Gerbils treat birth control like Dirty Harry treats gun control. So every few weeks, we would look inside the repurposed aquarium lined with cedar chips and find a blob of squirming matter.
"Michael," my mom would call, half exasperated. "Babies!"
"Again?" Michael answered.
Laws of mass and space eventually caught up with the growing family, and they needed a bigger home. Dad's solution was to design and build a luxury two-story gerbil enclosure, complete with a ramp upstairs, out of material bought from a Kansas City company called Fantastic Plastics. Now they had three times the space to play and reproduce.
We can tell when gerbils are getting ready to mate -- at least one of them goes into a stomping ritual with a hind leg.

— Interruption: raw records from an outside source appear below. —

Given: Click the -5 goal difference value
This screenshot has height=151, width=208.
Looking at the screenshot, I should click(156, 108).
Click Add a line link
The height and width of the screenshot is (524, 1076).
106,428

Sometimes we could catch it and break up the love affair, but when you have to go to work and school, it's impossible to constantly chaperone. So two gerbils begat a dozen.
Then we had to move them, all of them, while moving ourselves from Kansas City to St. Louis. Their luxury abode made the trip in the back of our stationwagon, and although two of them escaped when we opened the rear hatch, we managed to grab them. Another got out in our temporary apartment home and lived behind the refrigerator for a week.
The small white furball added to the confinement stress of Cinnamon, our Brittany Spaniel. Already deprived the free run of her homeland yard, she panted and whined at the rogue rodent and its siblings back in the plastic palace. When we moved to our new home, dog and furballs both moved to the basement for an uneasy bilaterial co-existence.
"She's gonna get those gerbils!" Mom kept telling Michael as Cinn would pant in front of the cage. I forget what defensive measures, if any, my brother took. He curtailed the breeding by giving same-sex gerbil couples to his friends, but eventually, it didn't matter.
The gerbil massacre of Four Oaks Drive happened suddenly, wiping out all but a few who managed to escape the ravages of canine teeth. I didn't look at the tipped-over cage or the crime scene, but we would never again face a population explosion.
Michael would later bring a rabbit into our home -- one rabbit.